▸ Assigned task:
Omit any picture, and return the remaining data exactly as written.
(Source data)
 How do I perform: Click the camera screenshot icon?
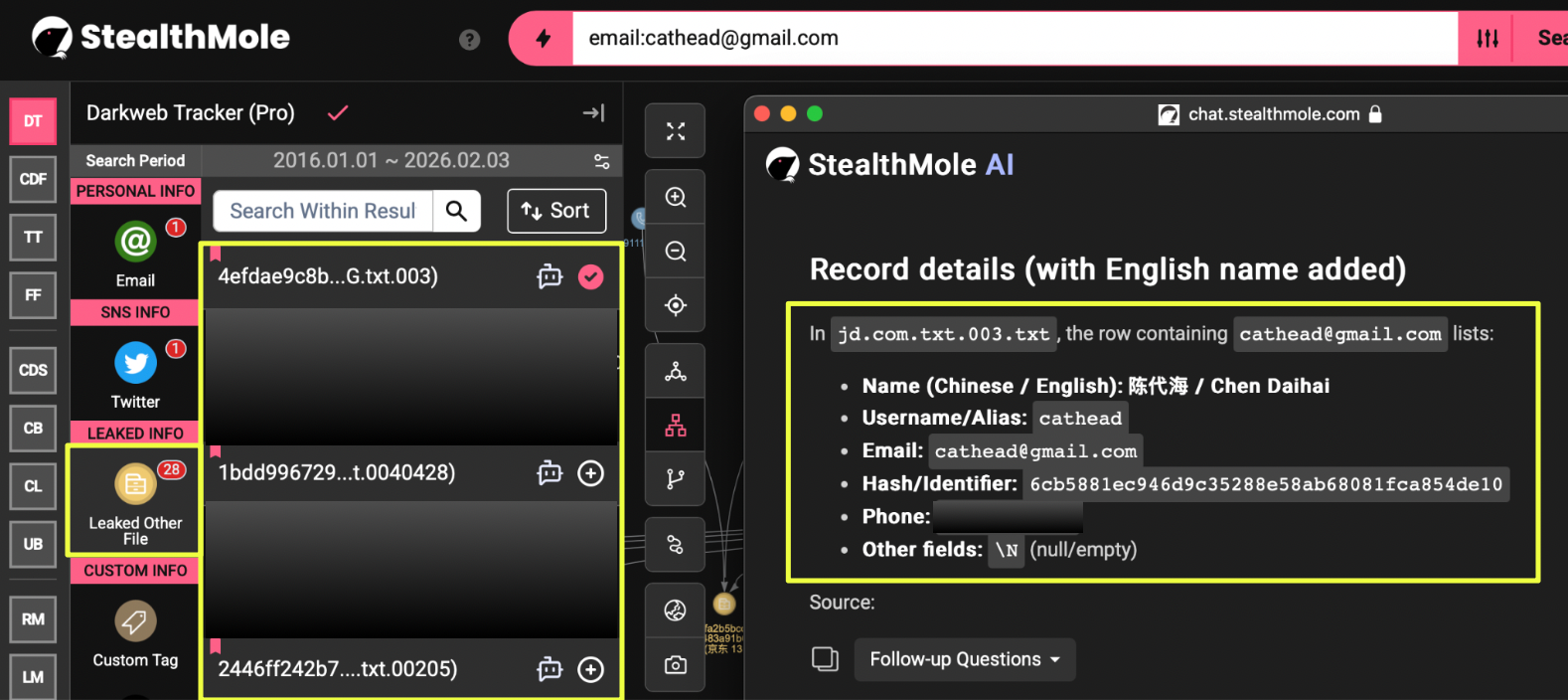(x=676, y=664)
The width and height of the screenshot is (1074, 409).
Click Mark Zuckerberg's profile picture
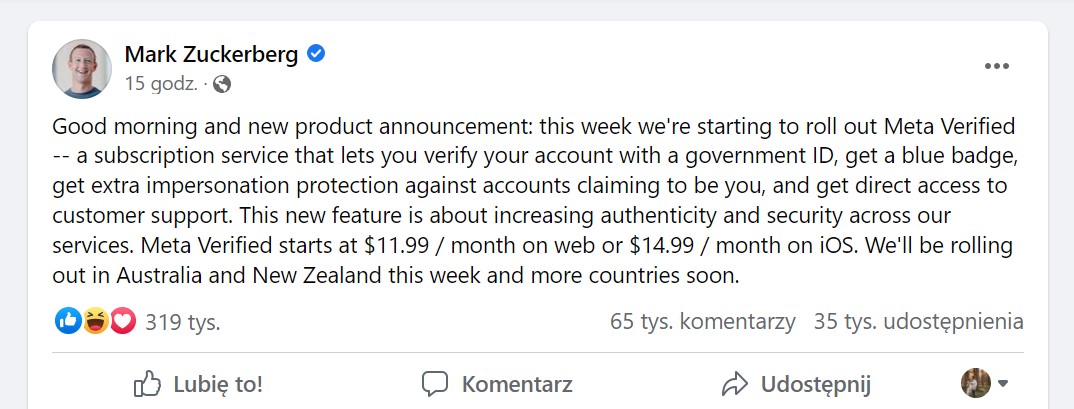[82, 69]
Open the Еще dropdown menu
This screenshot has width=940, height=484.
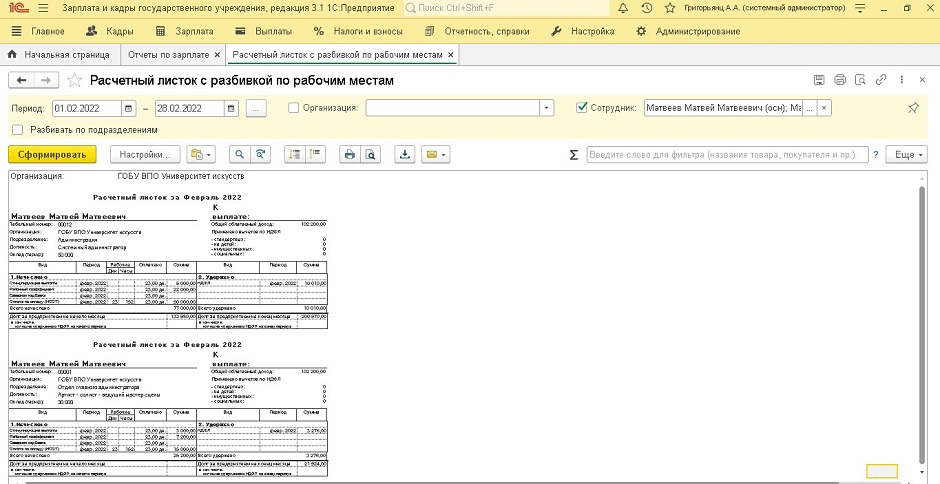pos(907,155)
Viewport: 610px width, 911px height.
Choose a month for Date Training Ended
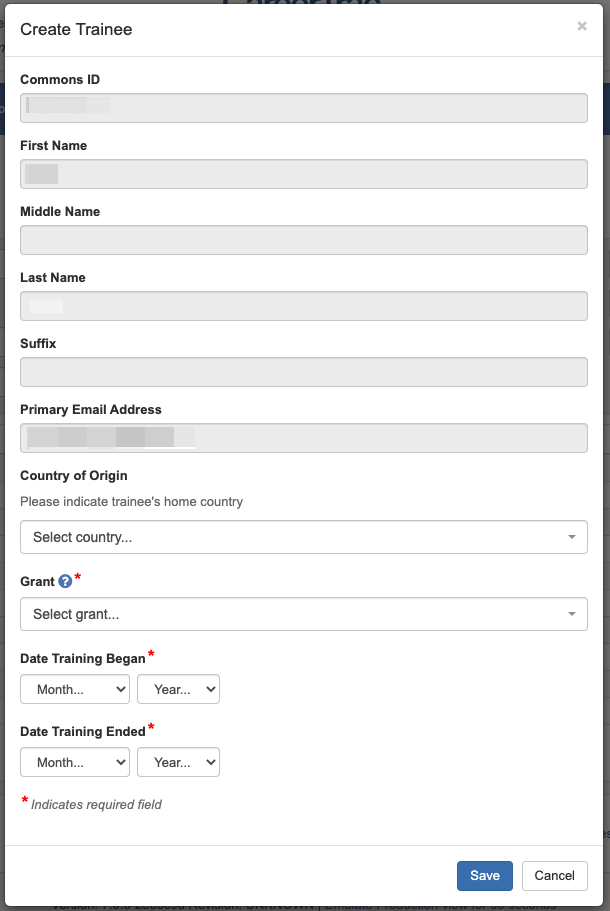75,762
(End Source data)
▸ Response:
 How do I perform: Click the camera screenshot icon?
(x=676, y=664)
The width and height of the screenshot is (1074, 409).
Click Mark Zuckerberg's profile picture
[82, 69]
Open the Еще dropdown menu
This screenshot has width=940, height=484.
pos(907,155)
Viewport: 610px width, 911px height.
Choose a month for Date Training Ended
75,762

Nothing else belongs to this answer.